#### [Problem]
Only an exact repetition of the lines from the one that holds "Where should I" to the end of the records is wanted.
BEGIN Material for this task
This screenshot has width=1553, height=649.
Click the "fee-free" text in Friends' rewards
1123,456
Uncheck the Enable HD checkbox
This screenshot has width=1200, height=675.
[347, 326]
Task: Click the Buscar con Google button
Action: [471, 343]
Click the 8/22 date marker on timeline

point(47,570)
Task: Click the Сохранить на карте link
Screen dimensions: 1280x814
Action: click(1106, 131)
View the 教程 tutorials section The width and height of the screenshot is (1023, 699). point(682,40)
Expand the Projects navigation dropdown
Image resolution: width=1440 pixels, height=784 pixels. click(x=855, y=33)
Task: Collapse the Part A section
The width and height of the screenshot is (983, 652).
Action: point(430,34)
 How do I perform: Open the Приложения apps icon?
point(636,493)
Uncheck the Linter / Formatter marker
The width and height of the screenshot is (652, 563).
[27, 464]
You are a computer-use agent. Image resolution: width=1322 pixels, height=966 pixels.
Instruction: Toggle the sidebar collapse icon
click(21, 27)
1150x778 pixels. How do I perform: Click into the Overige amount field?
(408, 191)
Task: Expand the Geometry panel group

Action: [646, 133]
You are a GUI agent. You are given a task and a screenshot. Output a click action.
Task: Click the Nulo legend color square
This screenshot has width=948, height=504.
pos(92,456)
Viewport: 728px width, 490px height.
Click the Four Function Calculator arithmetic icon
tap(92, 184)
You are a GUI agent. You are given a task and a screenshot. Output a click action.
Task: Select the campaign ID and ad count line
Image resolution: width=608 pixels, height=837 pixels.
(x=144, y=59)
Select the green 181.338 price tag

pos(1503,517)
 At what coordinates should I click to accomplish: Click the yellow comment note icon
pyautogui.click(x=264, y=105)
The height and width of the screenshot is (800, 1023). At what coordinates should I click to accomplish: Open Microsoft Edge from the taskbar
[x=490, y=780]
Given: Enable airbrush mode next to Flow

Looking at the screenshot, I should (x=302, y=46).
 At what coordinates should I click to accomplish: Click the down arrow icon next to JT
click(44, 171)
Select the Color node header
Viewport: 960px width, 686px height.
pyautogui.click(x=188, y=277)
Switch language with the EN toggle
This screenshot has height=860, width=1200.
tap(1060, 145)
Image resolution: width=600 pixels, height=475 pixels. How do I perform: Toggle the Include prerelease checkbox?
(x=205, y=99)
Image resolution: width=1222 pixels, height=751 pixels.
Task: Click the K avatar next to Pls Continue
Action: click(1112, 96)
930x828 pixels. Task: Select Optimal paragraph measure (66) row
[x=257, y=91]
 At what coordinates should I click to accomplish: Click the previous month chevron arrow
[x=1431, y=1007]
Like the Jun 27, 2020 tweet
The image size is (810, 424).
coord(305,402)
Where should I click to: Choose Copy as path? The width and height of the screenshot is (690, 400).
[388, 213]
END Material for this task
#### [Finished task]
Where should I click to: Choose Copy as path? The width and height of the screenshot is (690, 400).
[388, 213]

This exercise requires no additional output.